Horacio Castellanos Moya (Honduras, 1957) parece querer cerrar con La sirviente y el luchador un ciclo de novelas (Donde no estén ustedes, Desmoronamiento y Tirana memoria) que quieren dar cuenta de una realidad especialmente dolorosa y sangrienta para él y para su país. Castellanos Moya es el minotauro de un laberinto convertido en el rompecabezas íntimo y colectivo de un destino cifrado por la violencia y la sinrazón.
Con una suerte de lenguaje coloquial más que logrado, un estilo nervioso que todo lo contagia y unas escenas rápidas y contundentes que apabullan al lector dejándole en “la pura oscuridad”, Castellanos Moya ha conseguido convocar una vez más a todos sus fantasmas personales -que son cada vez más los nuestros- para dotarlos de una presencia abrumadora, el pálpito del dolor diario y contundente, sin aspavientos, el dolor teñido de sustantivos, jamás lastrado por el peso inservible del adjetivo: un dolor sin colorantes. Y esa presencia abrumadora se torna increíble porque la historia de la sirviente y el luchador no es sólo la historia de la bella y de la bestia, la triste historia de dos destinos que se cruzan, sino también la cifra de un país descompuesto, acartonado y caricaturesco que es relatado a la luz de la más fría cotidianidad.

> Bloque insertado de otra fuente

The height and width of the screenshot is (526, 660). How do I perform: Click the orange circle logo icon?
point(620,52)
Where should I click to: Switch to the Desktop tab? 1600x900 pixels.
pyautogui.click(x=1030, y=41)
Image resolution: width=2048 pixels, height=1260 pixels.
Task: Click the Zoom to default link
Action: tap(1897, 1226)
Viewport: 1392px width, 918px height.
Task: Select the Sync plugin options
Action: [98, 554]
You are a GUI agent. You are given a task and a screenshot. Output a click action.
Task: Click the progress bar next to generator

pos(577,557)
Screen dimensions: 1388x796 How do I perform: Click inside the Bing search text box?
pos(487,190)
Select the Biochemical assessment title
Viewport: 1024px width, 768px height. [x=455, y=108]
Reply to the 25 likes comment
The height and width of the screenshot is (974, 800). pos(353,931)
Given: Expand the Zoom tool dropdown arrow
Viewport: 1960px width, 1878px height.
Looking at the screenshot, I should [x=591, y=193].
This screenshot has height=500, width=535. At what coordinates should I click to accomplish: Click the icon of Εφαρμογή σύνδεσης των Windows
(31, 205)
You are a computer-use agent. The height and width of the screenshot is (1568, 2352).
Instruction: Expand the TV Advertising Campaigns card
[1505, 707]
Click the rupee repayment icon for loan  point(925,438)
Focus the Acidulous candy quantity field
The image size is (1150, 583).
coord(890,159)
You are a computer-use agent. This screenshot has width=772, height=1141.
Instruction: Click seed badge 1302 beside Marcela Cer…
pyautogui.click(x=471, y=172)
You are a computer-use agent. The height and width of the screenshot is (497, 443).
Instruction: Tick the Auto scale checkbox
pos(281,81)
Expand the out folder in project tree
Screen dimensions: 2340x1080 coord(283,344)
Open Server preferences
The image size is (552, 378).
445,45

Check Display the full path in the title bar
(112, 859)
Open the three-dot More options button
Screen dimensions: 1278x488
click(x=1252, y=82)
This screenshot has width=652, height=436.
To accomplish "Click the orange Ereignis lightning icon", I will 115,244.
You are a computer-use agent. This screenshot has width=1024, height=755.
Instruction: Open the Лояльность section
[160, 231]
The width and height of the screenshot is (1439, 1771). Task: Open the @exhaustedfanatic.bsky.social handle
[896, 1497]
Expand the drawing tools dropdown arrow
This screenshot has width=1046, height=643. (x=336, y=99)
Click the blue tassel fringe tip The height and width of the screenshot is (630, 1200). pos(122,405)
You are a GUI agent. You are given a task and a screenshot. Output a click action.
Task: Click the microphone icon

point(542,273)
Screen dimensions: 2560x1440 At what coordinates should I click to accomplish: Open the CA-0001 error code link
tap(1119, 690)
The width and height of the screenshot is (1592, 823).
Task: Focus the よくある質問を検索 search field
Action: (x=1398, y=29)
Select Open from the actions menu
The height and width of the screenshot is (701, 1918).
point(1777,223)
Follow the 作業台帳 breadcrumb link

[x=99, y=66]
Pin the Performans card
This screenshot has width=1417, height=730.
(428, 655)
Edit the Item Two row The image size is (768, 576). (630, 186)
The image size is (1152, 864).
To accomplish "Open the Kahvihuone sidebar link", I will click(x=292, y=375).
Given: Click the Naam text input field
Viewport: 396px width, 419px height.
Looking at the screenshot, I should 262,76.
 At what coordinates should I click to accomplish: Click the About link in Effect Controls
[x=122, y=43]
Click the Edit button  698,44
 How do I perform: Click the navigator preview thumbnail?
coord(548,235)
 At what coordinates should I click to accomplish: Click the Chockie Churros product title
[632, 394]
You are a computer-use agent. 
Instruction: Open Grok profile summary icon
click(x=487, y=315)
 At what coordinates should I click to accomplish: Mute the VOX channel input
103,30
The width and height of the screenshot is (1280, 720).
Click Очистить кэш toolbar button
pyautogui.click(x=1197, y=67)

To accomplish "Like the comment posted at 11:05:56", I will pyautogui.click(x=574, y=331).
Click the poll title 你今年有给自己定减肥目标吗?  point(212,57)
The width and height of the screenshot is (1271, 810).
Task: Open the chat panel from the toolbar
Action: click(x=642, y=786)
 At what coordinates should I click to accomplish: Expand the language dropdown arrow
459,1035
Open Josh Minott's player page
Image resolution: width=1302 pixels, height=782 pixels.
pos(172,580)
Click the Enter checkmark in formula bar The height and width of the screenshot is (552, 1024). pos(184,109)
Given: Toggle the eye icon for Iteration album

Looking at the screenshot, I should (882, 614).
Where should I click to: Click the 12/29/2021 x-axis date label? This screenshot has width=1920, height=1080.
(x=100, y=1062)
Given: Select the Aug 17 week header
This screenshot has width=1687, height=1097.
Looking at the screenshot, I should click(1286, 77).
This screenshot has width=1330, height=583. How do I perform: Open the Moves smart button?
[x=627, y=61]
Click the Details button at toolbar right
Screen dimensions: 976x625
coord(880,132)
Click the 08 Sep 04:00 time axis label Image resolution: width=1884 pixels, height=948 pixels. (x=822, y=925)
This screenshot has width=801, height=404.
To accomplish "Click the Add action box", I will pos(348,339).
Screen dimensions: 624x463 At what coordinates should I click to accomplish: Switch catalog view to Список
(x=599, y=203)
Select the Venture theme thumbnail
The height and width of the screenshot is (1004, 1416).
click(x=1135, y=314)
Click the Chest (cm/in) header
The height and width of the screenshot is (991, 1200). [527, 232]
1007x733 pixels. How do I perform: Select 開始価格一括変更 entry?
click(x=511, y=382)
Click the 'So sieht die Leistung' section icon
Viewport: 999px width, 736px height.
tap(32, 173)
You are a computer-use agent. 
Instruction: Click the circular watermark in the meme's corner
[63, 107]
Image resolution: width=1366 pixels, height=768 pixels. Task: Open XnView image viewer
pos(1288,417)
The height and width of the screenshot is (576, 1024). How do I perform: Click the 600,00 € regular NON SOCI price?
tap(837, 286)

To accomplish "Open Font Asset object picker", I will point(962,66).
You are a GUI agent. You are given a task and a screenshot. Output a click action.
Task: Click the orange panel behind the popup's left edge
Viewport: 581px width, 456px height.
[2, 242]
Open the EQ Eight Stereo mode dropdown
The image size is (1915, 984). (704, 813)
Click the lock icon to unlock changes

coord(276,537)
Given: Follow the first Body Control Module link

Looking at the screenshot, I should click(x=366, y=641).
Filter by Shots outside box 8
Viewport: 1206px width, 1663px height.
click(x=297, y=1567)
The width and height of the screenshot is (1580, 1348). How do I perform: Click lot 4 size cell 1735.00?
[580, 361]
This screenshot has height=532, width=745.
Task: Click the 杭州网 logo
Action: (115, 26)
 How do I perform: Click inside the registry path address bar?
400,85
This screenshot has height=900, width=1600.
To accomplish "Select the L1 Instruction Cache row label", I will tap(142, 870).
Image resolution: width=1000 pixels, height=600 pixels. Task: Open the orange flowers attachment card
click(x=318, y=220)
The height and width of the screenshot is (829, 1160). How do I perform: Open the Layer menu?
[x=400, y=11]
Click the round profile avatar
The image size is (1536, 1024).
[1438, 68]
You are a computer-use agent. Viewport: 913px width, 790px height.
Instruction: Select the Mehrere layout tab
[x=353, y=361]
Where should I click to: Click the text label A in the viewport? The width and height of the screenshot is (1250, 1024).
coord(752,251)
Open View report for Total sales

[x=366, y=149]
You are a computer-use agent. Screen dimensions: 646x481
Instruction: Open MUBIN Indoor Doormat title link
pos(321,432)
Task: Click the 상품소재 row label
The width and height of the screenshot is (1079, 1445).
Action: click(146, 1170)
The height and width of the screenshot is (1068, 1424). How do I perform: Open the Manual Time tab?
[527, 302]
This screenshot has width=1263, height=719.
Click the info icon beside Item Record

El Vikingo es el sirviente moribundo de la mano fétida que mata, mata y mata, es el que ya no puede ni consigo mismo, es el hombre que “tiene al maligno adentro”; María Elena, la bella de corazón, “lo primero que percibe es el ruido, como un zumbido lejano. Luego el dolor. Y enseguida la oscuridad, una oscuridad gelatinosa, en la que ella flota a la deriva, con lentitud, y de la que no puede salir”. Erigidos como las dos caras de una misma moneda Castellanos Moya les hace bascular en un contínuo vaivén hasta que al final de la historia ambos se necesiten. El primero es el exterminador que puede redimirse al salvar de la muerte segura a Albertico y Brica, los nietos del patrón donde María Elena había trabajado; la segunda, es el ángel que cuida a la bestia herida en busca de dos jóvenes desaparecidos para descubrir al fin que la mano que mece el dolor también le alcanzará en lo más íntimo: la propia familia.
Dotado como pocos para la alquímia de lo telúrico, la imaginería verbal de Castellanos Moya no es grandilocuente, ni barroca. Su poética es una endiablada aptitud para erigir tensión narrativa a través de afilados diálogos que cortan la respiración de un lector que ya no sabe si sus textos son ciencia ficción o la más dura y fría de las verdades, aquella que nos recuerda que el hombre es un lobo para el hombre.